Retuvieron sus movimientos flotantes en estado ingrávido, y miraron en torno. Perihelion no había cambiado. A su alrededor había una luz gris y suave, y aire, un aire que olía a rancio, a polvo. Derec pensó que no había purificadores al volver la cabeza para mirar. Era como si Perihelion fuese ilimitado, aunque Derec sabía, o al menos sospechaba, que tenía unos límites bien marcados.

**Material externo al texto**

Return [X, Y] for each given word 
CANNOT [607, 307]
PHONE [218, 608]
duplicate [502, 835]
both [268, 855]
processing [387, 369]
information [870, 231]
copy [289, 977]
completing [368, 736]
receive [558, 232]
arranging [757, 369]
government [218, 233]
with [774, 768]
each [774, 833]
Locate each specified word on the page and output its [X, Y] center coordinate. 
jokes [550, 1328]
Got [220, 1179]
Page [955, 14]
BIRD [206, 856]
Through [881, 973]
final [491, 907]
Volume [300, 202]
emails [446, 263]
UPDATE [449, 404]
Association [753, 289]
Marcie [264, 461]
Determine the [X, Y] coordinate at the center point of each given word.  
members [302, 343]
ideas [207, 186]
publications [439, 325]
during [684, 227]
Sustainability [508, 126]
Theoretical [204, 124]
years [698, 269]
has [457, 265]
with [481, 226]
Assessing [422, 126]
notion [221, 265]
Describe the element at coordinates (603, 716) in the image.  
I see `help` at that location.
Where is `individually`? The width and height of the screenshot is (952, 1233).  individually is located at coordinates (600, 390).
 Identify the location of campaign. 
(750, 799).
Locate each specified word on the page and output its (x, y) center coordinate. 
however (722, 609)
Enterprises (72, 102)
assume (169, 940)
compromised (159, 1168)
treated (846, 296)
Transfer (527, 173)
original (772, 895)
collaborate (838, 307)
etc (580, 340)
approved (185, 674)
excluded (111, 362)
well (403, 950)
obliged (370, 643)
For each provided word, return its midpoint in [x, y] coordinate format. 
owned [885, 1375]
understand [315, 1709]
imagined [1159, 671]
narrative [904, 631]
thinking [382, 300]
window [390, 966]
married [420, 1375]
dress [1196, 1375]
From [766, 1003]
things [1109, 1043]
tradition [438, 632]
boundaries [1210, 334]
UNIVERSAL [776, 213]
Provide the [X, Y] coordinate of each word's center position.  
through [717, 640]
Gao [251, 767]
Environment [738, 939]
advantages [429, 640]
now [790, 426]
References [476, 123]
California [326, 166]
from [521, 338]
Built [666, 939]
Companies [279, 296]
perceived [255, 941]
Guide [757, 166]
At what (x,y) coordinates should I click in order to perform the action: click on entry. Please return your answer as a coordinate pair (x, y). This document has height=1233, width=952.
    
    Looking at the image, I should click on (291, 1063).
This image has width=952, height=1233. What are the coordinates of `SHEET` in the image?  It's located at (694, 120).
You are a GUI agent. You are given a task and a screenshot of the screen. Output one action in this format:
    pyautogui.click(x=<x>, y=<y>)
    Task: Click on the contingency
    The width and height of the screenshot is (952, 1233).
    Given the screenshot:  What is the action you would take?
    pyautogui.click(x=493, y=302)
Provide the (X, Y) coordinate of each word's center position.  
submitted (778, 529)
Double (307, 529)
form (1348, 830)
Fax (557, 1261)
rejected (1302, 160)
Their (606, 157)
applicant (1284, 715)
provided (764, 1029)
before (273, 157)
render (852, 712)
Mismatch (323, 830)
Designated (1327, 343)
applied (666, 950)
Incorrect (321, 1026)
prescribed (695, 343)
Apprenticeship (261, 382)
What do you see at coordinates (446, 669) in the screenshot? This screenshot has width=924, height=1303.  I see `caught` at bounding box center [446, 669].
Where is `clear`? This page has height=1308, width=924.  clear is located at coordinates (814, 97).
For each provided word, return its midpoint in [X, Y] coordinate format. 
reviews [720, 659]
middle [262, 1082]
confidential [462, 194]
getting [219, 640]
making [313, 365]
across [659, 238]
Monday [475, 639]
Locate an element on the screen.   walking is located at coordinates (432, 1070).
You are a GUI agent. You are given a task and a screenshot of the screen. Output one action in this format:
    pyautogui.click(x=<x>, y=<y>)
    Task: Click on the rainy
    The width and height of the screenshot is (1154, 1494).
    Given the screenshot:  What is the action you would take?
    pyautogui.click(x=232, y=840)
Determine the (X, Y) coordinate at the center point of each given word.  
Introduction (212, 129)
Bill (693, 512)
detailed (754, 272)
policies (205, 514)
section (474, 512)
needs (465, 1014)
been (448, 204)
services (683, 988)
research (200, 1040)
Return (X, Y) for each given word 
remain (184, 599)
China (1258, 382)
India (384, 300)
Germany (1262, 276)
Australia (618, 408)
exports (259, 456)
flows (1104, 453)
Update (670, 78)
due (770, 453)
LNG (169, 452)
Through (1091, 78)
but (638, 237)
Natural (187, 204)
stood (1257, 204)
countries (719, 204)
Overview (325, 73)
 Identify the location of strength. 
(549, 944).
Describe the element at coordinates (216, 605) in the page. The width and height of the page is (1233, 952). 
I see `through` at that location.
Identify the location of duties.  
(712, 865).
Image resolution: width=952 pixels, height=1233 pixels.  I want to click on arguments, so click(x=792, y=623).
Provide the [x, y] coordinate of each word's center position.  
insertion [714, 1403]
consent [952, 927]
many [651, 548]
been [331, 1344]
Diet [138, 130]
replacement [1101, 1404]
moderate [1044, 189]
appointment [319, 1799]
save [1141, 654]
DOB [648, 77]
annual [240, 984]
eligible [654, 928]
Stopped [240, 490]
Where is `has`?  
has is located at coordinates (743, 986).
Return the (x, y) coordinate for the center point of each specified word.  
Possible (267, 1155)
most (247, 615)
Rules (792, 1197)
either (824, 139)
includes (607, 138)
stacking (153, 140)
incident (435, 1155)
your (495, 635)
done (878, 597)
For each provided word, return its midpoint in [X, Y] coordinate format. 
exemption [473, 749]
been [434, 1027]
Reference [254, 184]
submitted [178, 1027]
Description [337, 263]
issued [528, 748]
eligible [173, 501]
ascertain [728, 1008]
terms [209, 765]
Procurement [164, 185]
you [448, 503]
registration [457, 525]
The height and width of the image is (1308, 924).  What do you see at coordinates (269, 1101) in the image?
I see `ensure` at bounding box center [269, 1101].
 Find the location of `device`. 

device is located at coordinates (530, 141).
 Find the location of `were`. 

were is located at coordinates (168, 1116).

—¿Qué estás buscando? —se interesó Ariel, como si ello despertara su curiosidad.

—Los motores hiperatómicos.

—¿Qué?

—Los motores del salto. Esta Llave no puede traernos por sí misma hasta aquí, si los robots pueden duplicarla. Debe de haber unos motores sintonizados con la Llave en alguna parte. Opino que se trata de un diminuto transmisor de hiperondas. No sé si estamos en el hiperespacio o si éste es un lugar del espacio normal, como un enorme globo del tamaño de un planeta, tal vez.

—¿Quieres decir… que alguien lo construyó? —inquirió Ariel, estupefacta.

—Obviamente, se trata de una estación de transporte alienígena, tal vez para mover cargas muy pesadas —asintió Derec—. Puede ser una de muchas cosas. Y me pregunto si estará abandonada o en uso, si bien es tan grande que no vemos a los otros, y los otros no pueden vernos a nosotros.

—La luz viene de todas partes —dijo Ariel, pensativamente.

—Sí —afirmó Derec, también meditativamente—. No había pensado en esto. Bueno, queda mucho misterio por resolver. Se necesitaría una pequeña nave para explorar este lugar.

De todas maneras, ellos no podían hacer nada en aquel momento.

—Será mejor que lo dejemos correr —observó Ariel distraídamente, pasado el primer instante de interés.

La joven dejó ver una mueca de desagrado al pensar en Robot City, pero Derec se sintió más animado. Ariel no había mostrado tanto interés la noche anterior.

Derec repitió las presiones en la Llave y después pulsó el botón. La gravedad «saltó» de nuevo a sus pies y la luz a sus ojos. Miraron alrededor, muy sorprendidos. Les rodeaban unas paredes… claramente las paredes de un apartamento. Pero no era un apartamento diseñado por los robots de Avery. No estaban en Robot City. No tenían la menor idea de dónde estaban.